Diagnostic products are almost as difficult, time-consuming and expensive to develop as therapeutic products, but the value is one-tenth of the therapeutic, Lichter said.
“In this business, whether it’s therapeutics or diagnostics or whatever, there’s so many ways for things to go wrong,” he said. “And then you make all the right decisions and still things can go against you. Sometimes it’s just bad luck, as opposed to bad management. Sometimes it’s bad management. I couldn’t say with Cue if it was bad luck or bad management, but in the end, you know when you’re a single product company you have to protect that business.”
Lichter noted that all of the government grants that went to COVID-19-related companies like Cue, appeared as revenue and blew up these businesses. But in fact, “those subsidies go away” then “the market goes away and the whole thing is like a double collapse.”
“The demand (for COVID-19 products) is way down — and you can just look at Pfizer revenue and you can see that as well,” Lichter said. “COVID is just not that big of a problem — it’s still around, but you’re not getting half the population testing twice a week like you did three years ago.
“In some ways, it’s a bit of a perfect storm, but also somewhat predictable. When the government is throwing billions of dollars a year at COVID anything and you know, everybody gets money. Then that money starts to dry up and it’s only the really special companies that survive.”
At Cue Health, as demand for COVID-19 tests continued to decline and funding sources dried up, the company conducted multiple rounds of layoffs over the past 12 months.
Then, the latest blow came via the FDA’s warning letter on May 9, which urged company leaders to stop selling its COVID-19 test.
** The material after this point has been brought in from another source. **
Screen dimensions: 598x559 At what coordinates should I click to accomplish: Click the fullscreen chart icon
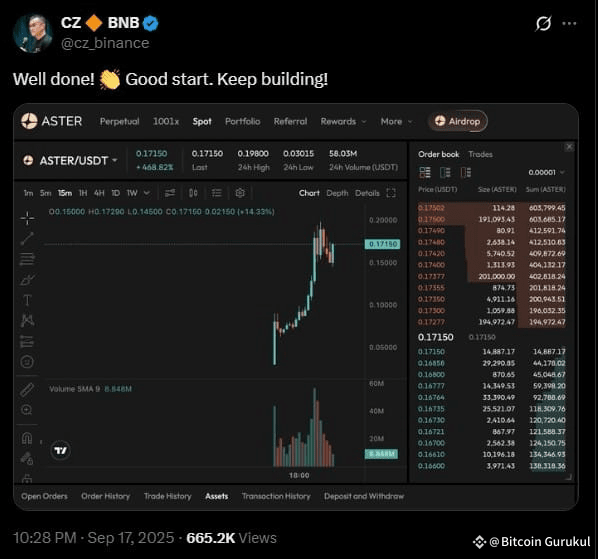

An FDA inspection of Cue Health facilities late last year found that the company had modified its COVID-19 tests in a way that reduced its reliability to detect the virus. The warning letter says Cue changed its product without telling the FDA and as a result, the tests aren’t as accurate as they should be to meet previously approved safety standards.
All of this comes after Cue’s board stepped in to reshape its leadership and expenses in the face of declining market value and investor pressure.
In March, Cue’s longtime CEO and co-founder, Ayub Khattak, stepped down. He was replaced by Cue co-founder Clint Sever. Additionally, last month, Cue Chief Financial Officer Aasim Javed resigned.
Amid the leadership shakeup, Cue’s board also initiated a strategic review of its options, including the potential sale of the company.
However, the attempts to change the trajectory of Cue’s fate were unsuccessful.
Cue Health did not immediately respond to the Union-Tribune’s request for comment.